It got introduced at time when completion was less fierce and competing languages sucked at that time. Sometimes it's just as well about timing. Swift, Kotlin, Typescript, Rust didn't exist at that time. If today Go got introduced for the first time I doubt it would gain any momentum.
Swift is probsbly to late to the party considering big competition amount languages and their ecosystems being "nice" today is not enough.
Being backed by Google was huge. Swift is backed by Apple but not outside of their specific use cases. If Apple had announced they were going to start making all their backend services in Swift too I imagine things could have looked very different.

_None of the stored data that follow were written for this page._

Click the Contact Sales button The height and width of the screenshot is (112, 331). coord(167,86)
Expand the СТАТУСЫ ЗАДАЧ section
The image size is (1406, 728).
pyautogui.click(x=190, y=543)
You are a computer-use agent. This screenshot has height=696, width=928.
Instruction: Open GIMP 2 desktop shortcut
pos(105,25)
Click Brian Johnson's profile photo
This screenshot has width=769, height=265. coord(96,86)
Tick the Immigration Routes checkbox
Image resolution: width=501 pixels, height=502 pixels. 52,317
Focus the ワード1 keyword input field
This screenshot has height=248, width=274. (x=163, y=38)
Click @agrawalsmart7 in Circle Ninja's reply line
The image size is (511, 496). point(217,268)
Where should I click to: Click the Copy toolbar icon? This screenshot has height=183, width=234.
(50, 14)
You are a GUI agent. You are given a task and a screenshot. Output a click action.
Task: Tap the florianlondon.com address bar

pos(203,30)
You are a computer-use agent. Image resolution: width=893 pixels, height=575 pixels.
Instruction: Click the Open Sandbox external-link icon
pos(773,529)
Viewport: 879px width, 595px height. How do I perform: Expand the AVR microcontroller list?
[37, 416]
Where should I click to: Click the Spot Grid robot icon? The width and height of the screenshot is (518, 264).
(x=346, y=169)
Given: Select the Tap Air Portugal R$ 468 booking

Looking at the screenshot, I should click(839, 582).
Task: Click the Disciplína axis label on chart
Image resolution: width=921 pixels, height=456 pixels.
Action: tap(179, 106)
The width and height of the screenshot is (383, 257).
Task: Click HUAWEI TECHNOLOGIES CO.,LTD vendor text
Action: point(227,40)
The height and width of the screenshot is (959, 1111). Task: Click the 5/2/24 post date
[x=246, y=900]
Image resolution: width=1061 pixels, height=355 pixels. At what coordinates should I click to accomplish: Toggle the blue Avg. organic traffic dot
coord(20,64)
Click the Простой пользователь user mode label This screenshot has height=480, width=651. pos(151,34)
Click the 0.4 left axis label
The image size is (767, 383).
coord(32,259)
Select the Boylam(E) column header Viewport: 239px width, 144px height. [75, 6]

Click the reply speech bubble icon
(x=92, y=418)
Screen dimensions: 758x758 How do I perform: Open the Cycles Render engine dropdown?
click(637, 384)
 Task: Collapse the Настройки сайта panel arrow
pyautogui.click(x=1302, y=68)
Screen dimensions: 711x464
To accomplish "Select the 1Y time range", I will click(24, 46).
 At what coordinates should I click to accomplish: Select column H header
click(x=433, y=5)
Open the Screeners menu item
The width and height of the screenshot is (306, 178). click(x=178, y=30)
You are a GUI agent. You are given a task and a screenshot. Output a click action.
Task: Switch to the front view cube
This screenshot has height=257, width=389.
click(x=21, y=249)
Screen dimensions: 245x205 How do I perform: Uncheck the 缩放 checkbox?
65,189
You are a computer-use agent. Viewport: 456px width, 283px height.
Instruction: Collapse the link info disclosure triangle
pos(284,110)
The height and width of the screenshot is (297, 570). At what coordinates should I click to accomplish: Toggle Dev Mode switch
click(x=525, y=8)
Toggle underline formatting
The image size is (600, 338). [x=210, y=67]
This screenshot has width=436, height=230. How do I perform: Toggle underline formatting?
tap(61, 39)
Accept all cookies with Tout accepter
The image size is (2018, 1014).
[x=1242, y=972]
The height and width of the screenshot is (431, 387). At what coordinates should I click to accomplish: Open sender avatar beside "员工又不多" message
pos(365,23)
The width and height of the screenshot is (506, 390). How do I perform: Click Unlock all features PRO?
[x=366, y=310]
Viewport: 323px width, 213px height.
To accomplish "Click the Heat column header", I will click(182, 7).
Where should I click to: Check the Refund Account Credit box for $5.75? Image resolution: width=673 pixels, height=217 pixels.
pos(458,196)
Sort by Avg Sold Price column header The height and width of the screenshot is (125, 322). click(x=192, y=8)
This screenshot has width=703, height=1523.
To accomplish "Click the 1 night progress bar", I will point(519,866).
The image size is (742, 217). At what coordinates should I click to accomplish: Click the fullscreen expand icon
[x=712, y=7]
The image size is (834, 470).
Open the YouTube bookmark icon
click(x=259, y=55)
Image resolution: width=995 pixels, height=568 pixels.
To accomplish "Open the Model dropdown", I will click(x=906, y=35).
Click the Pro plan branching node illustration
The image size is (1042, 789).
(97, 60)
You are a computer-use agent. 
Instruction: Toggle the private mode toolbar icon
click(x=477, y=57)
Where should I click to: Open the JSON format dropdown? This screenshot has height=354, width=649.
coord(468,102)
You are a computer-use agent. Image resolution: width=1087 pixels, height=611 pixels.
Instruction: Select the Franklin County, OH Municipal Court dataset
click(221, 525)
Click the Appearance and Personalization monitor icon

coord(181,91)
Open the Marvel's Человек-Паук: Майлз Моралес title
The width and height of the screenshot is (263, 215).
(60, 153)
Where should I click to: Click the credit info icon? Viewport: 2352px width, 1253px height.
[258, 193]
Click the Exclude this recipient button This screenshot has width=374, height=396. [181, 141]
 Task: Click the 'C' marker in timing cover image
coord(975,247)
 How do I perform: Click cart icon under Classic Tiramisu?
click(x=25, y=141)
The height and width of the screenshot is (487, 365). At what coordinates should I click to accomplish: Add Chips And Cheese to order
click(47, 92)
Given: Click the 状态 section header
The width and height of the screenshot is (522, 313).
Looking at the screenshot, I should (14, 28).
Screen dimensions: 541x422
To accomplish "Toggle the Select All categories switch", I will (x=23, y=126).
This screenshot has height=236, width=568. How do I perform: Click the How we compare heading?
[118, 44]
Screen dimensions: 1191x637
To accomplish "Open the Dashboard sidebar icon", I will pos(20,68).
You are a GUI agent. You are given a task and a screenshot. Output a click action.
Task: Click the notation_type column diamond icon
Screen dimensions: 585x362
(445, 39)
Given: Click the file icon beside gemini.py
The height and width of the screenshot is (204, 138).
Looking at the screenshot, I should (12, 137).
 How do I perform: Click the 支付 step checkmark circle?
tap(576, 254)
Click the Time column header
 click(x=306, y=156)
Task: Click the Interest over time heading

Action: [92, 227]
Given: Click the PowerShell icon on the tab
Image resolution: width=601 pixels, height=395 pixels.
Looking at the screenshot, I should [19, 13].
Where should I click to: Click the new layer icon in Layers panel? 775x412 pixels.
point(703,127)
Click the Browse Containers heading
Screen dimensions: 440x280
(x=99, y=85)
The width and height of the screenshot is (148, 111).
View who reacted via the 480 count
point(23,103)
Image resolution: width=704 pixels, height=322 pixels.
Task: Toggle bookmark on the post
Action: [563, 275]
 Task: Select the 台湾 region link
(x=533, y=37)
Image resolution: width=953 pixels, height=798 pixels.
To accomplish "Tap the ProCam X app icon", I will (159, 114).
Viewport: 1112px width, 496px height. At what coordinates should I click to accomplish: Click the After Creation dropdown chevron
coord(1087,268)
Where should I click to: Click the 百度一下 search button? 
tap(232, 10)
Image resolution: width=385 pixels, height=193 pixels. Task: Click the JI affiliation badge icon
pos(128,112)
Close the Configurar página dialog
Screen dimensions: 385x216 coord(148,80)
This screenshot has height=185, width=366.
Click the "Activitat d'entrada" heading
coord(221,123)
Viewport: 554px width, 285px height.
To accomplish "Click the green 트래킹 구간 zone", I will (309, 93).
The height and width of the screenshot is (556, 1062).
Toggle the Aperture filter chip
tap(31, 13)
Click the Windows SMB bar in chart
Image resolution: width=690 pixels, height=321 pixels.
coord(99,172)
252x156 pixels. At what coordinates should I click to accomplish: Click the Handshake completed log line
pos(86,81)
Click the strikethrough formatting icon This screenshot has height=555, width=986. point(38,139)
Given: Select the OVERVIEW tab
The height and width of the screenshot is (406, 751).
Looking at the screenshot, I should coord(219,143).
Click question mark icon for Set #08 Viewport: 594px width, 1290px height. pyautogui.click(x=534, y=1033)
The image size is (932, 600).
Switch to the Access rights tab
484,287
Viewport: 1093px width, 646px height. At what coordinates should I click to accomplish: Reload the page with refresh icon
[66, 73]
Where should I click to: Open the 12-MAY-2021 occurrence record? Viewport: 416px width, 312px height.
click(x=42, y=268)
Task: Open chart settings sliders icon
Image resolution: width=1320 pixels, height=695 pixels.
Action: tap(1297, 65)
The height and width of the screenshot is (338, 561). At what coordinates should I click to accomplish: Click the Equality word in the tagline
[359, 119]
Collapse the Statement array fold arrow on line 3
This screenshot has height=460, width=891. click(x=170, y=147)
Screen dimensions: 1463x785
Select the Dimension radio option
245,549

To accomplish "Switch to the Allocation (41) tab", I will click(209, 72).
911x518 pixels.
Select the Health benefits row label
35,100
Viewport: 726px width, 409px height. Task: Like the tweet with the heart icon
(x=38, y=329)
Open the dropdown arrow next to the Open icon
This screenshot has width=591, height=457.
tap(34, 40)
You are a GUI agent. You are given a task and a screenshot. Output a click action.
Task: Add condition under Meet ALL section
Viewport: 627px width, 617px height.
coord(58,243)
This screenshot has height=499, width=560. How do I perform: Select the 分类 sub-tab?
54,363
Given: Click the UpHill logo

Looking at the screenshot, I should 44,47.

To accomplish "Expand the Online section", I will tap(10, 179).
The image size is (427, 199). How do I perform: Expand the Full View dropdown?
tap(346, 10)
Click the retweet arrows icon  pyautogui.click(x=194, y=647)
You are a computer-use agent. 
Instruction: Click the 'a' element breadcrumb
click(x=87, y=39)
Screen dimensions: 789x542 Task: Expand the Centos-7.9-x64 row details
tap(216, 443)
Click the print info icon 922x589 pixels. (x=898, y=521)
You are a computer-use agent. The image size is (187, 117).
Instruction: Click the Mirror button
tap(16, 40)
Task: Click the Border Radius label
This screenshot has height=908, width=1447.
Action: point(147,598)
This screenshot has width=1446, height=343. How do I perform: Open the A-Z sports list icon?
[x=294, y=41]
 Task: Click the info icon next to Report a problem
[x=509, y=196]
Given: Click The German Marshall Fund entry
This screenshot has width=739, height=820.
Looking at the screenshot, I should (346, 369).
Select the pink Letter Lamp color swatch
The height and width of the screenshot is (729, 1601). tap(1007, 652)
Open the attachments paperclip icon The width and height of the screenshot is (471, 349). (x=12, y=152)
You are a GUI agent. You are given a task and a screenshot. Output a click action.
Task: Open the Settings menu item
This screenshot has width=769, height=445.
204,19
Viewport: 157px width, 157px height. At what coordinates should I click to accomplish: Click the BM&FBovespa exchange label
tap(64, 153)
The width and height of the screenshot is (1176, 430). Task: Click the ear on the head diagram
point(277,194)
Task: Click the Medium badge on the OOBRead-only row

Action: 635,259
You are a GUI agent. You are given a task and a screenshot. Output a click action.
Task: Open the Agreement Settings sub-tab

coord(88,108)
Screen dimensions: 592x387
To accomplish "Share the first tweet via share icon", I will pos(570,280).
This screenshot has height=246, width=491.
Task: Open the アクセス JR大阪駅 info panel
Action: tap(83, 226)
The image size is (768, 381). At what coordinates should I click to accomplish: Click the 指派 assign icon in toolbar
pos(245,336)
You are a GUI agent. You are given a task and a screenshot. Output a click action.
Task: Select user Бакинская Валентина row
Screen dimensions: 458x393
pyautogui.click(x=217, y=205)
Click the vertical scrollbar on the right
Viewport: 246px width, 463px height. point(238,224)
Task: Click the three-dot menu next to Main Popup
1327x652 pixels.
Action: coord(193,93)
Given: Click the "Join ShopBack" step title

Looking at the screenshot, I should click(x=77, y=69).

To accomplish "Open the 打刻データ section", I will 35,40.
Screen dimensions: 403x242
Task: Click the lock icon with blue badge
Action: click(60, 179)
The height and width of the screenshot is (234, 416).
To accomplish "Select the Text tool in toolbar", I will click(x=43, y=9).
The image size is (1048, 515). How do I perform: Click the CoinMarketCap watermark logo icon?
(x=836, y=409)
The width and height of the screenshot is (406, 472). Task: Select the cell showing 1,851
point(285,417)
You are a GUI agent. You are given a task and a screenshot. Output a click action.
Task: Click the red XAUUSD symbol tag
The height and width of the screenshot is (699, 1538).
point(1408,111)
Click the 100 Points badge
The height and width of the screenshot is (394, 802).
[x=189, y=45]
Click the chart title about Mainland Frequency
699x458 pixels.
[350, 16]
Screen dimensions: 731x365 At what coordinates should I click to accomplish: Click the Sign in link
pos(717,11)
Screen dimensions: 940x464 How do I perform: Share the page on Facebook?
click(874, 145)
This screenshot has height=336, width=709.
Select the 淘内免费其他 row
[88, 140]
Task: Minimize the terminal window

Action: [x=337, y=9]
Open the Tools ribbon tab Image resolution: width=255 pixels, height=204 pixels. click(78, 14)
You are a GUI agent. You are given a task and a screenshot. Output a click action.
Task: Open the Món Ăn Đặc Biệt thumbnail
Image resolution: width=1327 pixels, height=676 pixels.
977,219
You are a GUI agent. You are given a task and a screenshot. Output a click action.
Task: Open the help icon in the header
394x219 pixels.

* linux, windows and wasm compilation targets. They hired the maintainer of wasm project as well.
* LSP language server for Swift, to power VSCode and others editors, even though, they use Xcode that doesn't need it
* well tested server side libraries similar to netty/jetty (they even have a former Akka developer)
Other commenters have gone over many of the reasons why Go got popular, and I don't claim to know for certain, but in my view one important one is probably Rob Pike. He obviously has a well-known pedigree, he's very articulate, and a lot of people latched on to his "Go philosophy". Combine that with the reputation for unrivaled engineering excellence that Google had in 2009 and it's not surprising that Go got as big as it did.
Google hype, popular cloud native open source projects showing its potential, well known creators, good to acceptable tooling, strong standard library, low memory footprint, concurrency, simplicity, productivity, the whole philosophy behind it.
Some of these are questionable, but I heard all these by some people.
What does this say about Swift's chances to gain mainstream popularity outside of the Apple ecosystem? Probably nothing, as the languages and the circumstances are so different.
Go drove the cloud-native migration from java/enterprise, riding the wave from behemoth machines to small containers, as a result of Google deciding to build alternatives to Java/Oracle and raw C.
The ease of the language and the self-contained binaries just changed how fast that could happen, not whether it would happen.